The media campaign will stress that Iowans should take the necessary steps to stop the virus, such as wearing masks and adhering to social distancing recommendations, she said.
Reynolds said First Amendment rights to free speech must not be overridden in the quest for public safety, and she denied that Republicans are less likely to wear masks than Democrats. In recent weeks, she was photographed at Republican campaign events crowded with hundreds of people, largely without masks.
“We can’t prohibit First Amendment rights. People that are peacefully out there gathering and protesting, whatever it may be, not everybody is wearing a mask, so were going to continue to talk about the importance of doing that,” she said.
Mask mandates aren't the right response, Reynolds said, adding that Iowans frequently tell her they want businesses kept open and children in school.
Two Des Moines doctors spoke briefly at the news conference to urge Iowans to wear masks, socially distance, avoid group gatherings and get a flu shot.
"We are at a critical point in our state’s fight against COVID-19, said Dr. Hijinio Carreon, chief medical officer at MercyOne in Des Moines.
Dr. Dave Williams, chief clinical officer of UnityPoint Health, said the state must stop the virus to protect hospital and clinic workers.

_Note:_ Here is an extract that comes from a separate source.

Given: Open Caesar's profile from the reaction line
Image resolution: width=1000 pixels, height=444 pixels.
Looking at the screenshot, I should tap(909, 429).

"We’ve been spending eight months taking care of you, taking care of your family, taking care of your friends. My plea to everybody watching this today is take care of my family. It's time to take care of the healthcare workers,” he said.
Hospitals were planning for an onslaught of coronavirus patients.
University of Iowa Hospitals and Clinics in Iowa City, the state's largest critical care facility, was adding intensive care unit beds to handle patients transferred from other hospitals, and more staff to handle record numbers of patient calls.
The hospital also was reassigning some staff, including operating room workers, to help in the ICU, and some non-urgent procedures were being cut back. The hospital was also modifying its staff quarantine process to allow employees who may have been exposed to return to work if they have no symptoms and test negative.
Additional visitor limitations were being imposed, and the hospital was expanding work-from-home for non-clinical frontline staff. The changes were expected to begin by Nov. 16 and continue through Jan. 3.
“This is a critical moment in the pandemic,” said Suresh Gunasekaran, the hospital’s chief executive officer. “If COVID numbers in the state continue to rise unchecked, these may be only the first of many difficult decisions we will need to make over the coming weeks."
State data shows 839 COVID-19 patients were being treated in hospitals, a new high.
In the past four days, 85 coronavirus-related deaths were reported in Iowa. In the past 30 days, 379 deaths were reported.
All 99 counties in Iowa have a positivity rate of 8% or more and 72 counties are above 15%.